— Start of Quoted text —
Trans. Nonferrous Met. Soc. China 24(2014) 2883-2889

Preparation of ZrMn₂ hydrogen storage alloy by electro-deoxidation in molten calcium chloride

Lei DAI^1,2, Shuo WANG¹, Ling WANG¹, Yao YU ¹, Guang-jie SHAO²

1. College of Chemical Engineering, Hebei United University, Tangshan 063009, China;

2. State Key Laboratory of Metastable Materials Science and Technology, Yanshan University, Qinhuangdao 066004, China

Received 27 August 2013; accepted 27 November 2013

Abstract:

ZrMn₂ alloy was electro-synthesized directly from cathode pellets compacted with powdered mixture of MnO₂ and ZrO₂ in molten calcium chloride. Sintering temperature, cell voltage and electrolysis time were the dominant factors that affected the characteristics of the final product. The results confirmed the formation of pure ZrMn₂ alloy through the electro-deoxidation of the mixed oxide pellets at 3.1 V for 12 h in 900 °C CaCl₂ melt. The X-ray diffraction (XRD) and cyclic voltammetry analysis suggested that the electro-deoxidation proceeded from the reduction of manganese oxides to Mn, followed by ZrO₂ or CaZrO₃ reduction on the pre-formed Mn to ZrMn₂ alloy. The cyclic voltammetry measurements using powder microelectrode showed that the prepared ZrMn₂ alloy has a good electrochemical hydrogen storage property.
— End of Quoted text —
— Start of Dataset excerpt —
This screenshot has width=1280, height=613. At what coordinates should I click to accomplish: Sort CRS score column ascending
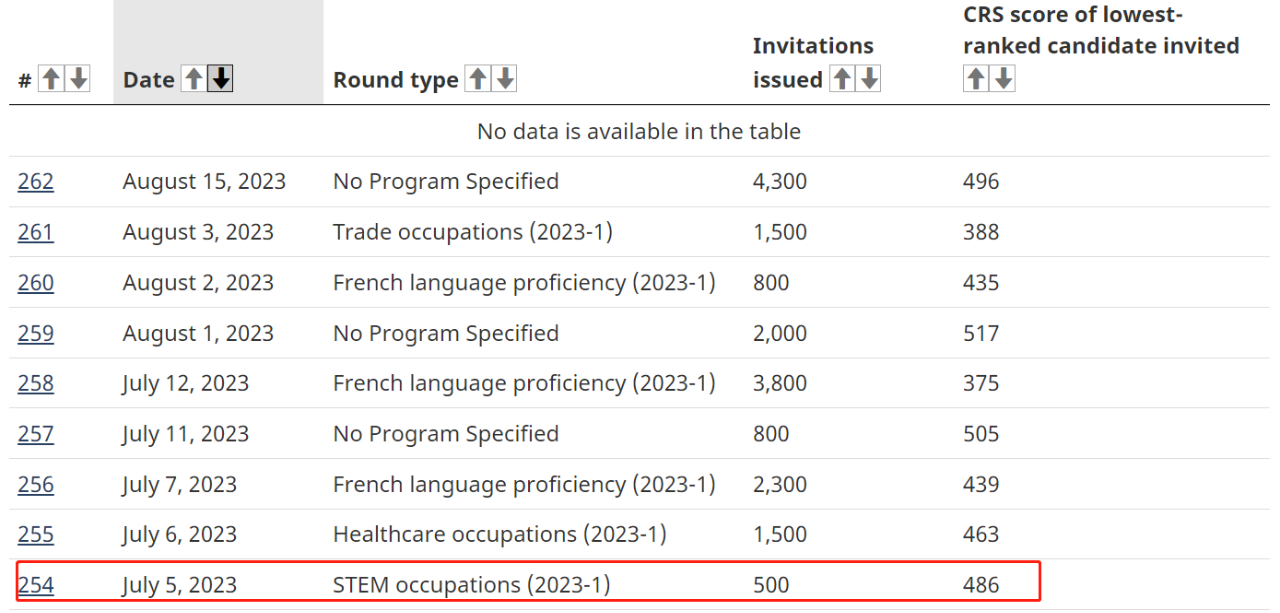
— End of Dataset excerpt —
# To-do list
• 1. Give again the stretch of the ZrMn₂ article from "Received 27 August" through "hydrogen storage property.", copied word for word.
• 2. List every author named in the ZrMn₂ article.

# Answers by task
• 1.
Received 27 August 2013; accepted 27 November 2013

Abstract:

ZrMn₂ alloy was electro-synthesized directly from cathode pellets compacted with powdered mixture of MnO₂ and ZrO₂ in molten calcium chloride. Sintering temperature, cell voltage and electrolysis time were the dominant factors that affected the characteristics of the final product. The results confirmed the formation of pure ZrMn₂ alloy through the electro-deoxidation of the mixed oxide pellets at 3.1 V for 12 h in 900 °C CaCl₂ melt. The X-ray diffraction (XRD) and cyclic voltammetry analysis suggested that the electro-deoxidation proceeded from the reduction of manganese oxides to Mn, followed by ZrO₂ or CaZrO₃ reduction on the pre-formed Mn to ZrMn₂ alloy. The cyclic voltammetry measurements using powder microelectrode showed that the prepared ZrMn₂ alloy has a good electrochemical hydrogen storage property.

• 2.
Lei DAI
Shuo WANG
Ling WANG
Yao YU
Guang-jie SHAO